Der BGH änderte seine Rechtsprechung und wies die Revision zurück. Nach § 204 Abs. 2 BGB endet die Hemmung der Verjährung durch gerichtliches Verfahren sechs Monate nach der Beendigung des Verfahrens. Das Beweisverfahren ist grundsätzlich mit der sachlichen Erledigung der Beweiserhebung beendet. Dabei bezieht sich die sachliche Erledigung auch bei mehreren Mängeln auf das Ende der gesamten Beweisaufnahme. Dafür spricht schon der Wortlaut des § 204 Abs. 2 BGB, der auf die Beendigung des eingeleiteten Verfahrens Bezug nimmt. So ist z. B. die Fristsetzung nach § 494a BGB erst nach Erledigung der gesamten Beweisaufnahme möglich. Das entspreche – so der BGH –  auch der Prozessökonomie. Es wäre für die Bauvertragsparteien unnötig umständlich und zeitaufwändig, müsste der Besteller Ansprüche wegen einzelner Mängel, deren Begutachtung abgeschlossen ist, gesondert geltend machen.
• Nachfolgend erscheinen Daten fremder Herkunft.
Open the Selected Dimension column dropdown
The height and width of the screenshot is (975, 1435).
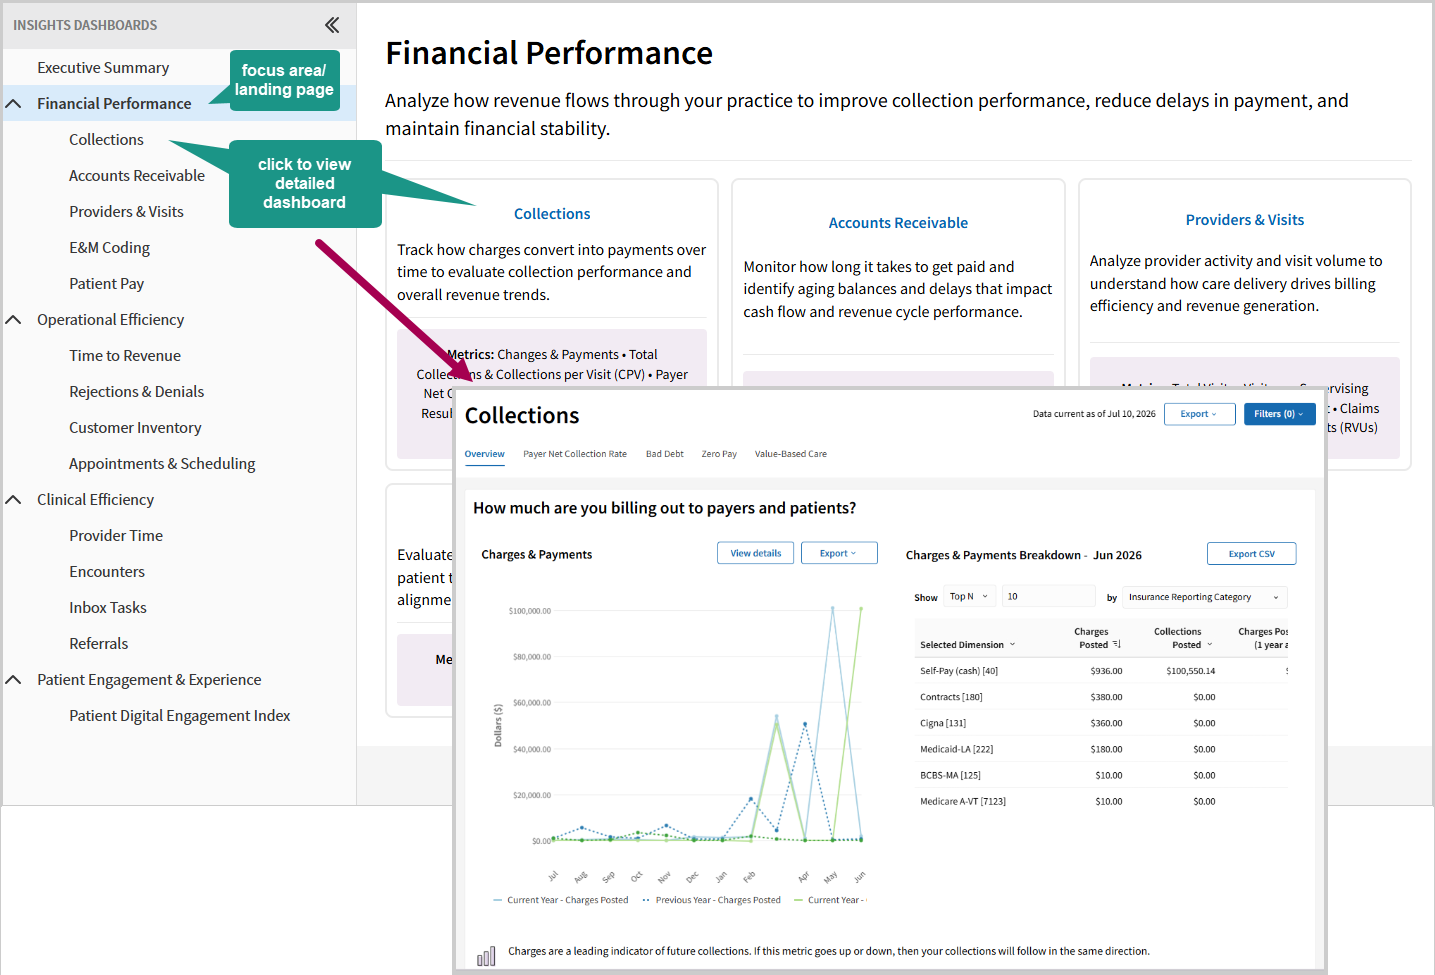click(x=967, y=645)
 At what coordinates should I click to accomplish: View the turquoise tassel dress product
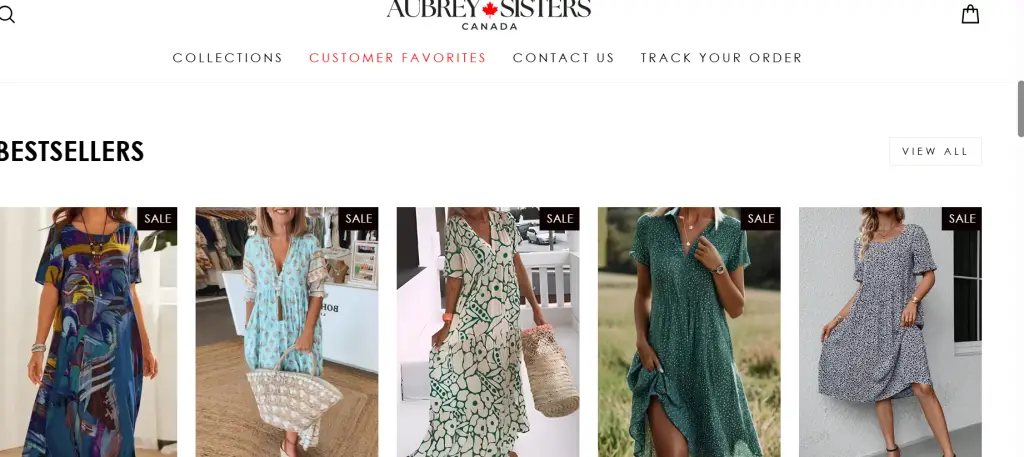287,333
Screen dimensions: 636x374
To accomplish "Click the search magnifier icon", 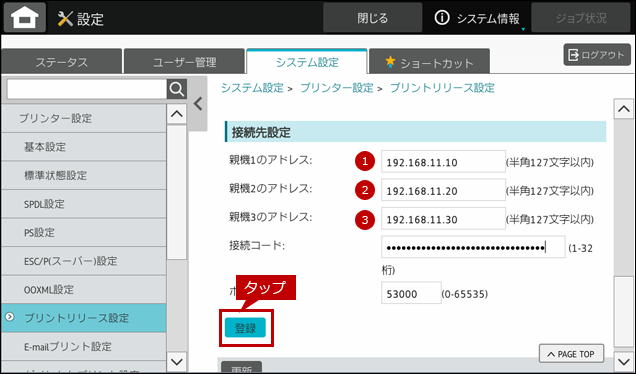I will tap(177, 89).
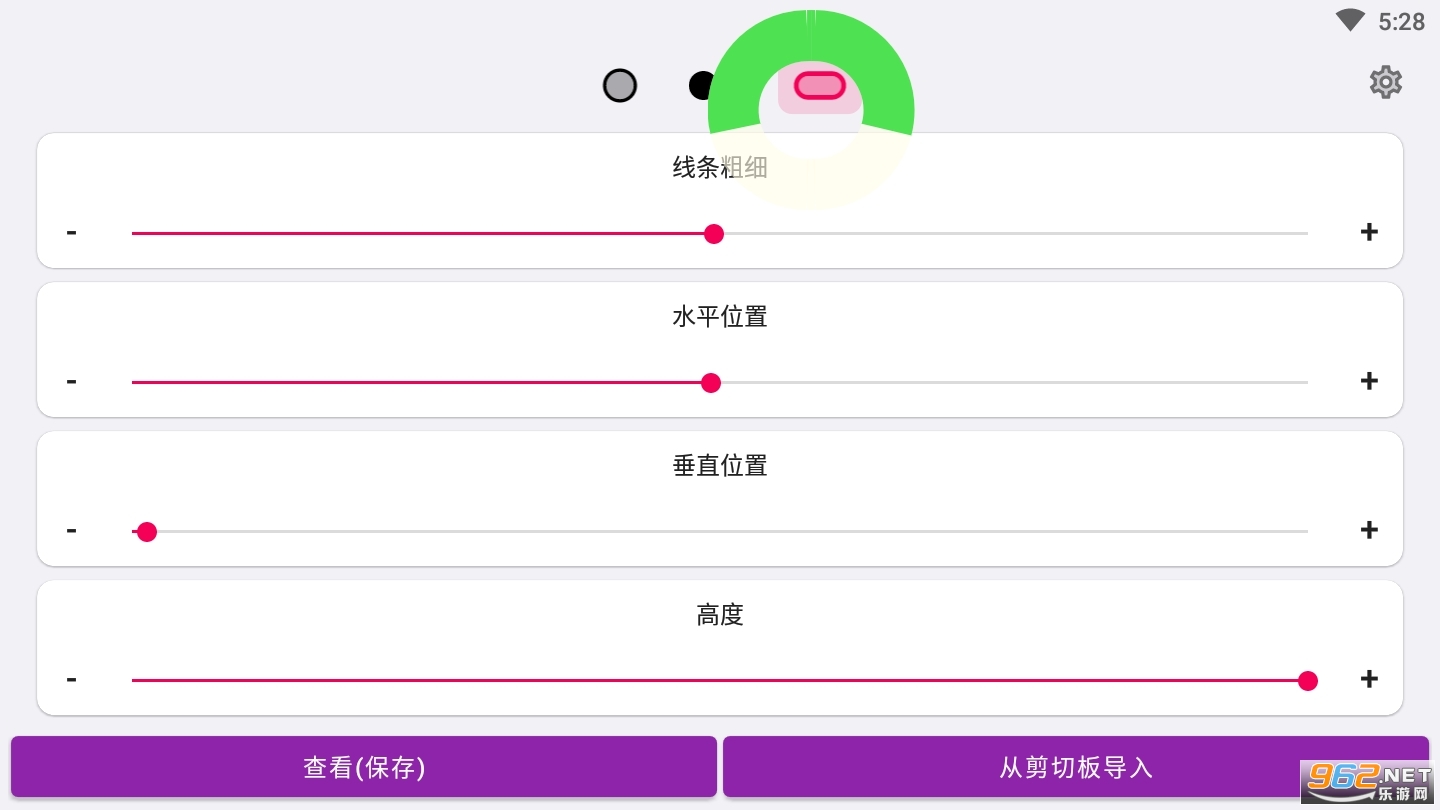Click the plus button for 水平位置
1440x810 pixels.
[x=1369, y=381]
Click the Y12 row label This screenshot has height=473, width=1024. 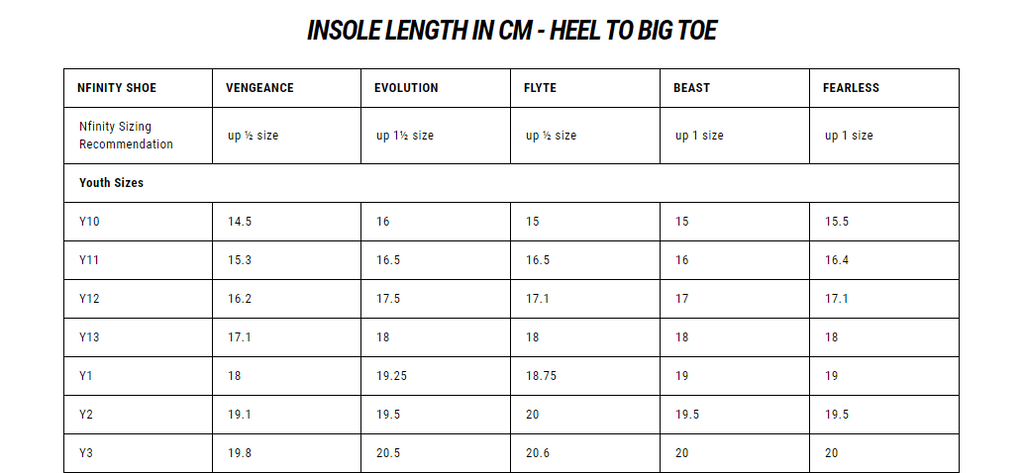pos(90,299)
Eine gütliche Einigung wird eher zu Stande kommen, wenn über alle behaupteten Mängel Klarheit bestehe und der Streit umfassend beendet werden könne. Die rechtliche Selbstständigkeit der Mängel und der aus ihnen resultierenden Ansprüche führe zu keinem anderen Ergebnis. Die Hemmung der Verjährung durch gerichtliche Geltendmachung knüpfe nicht an den einzelnen Anspruch an, sondern an das eingeleitete Verfahren.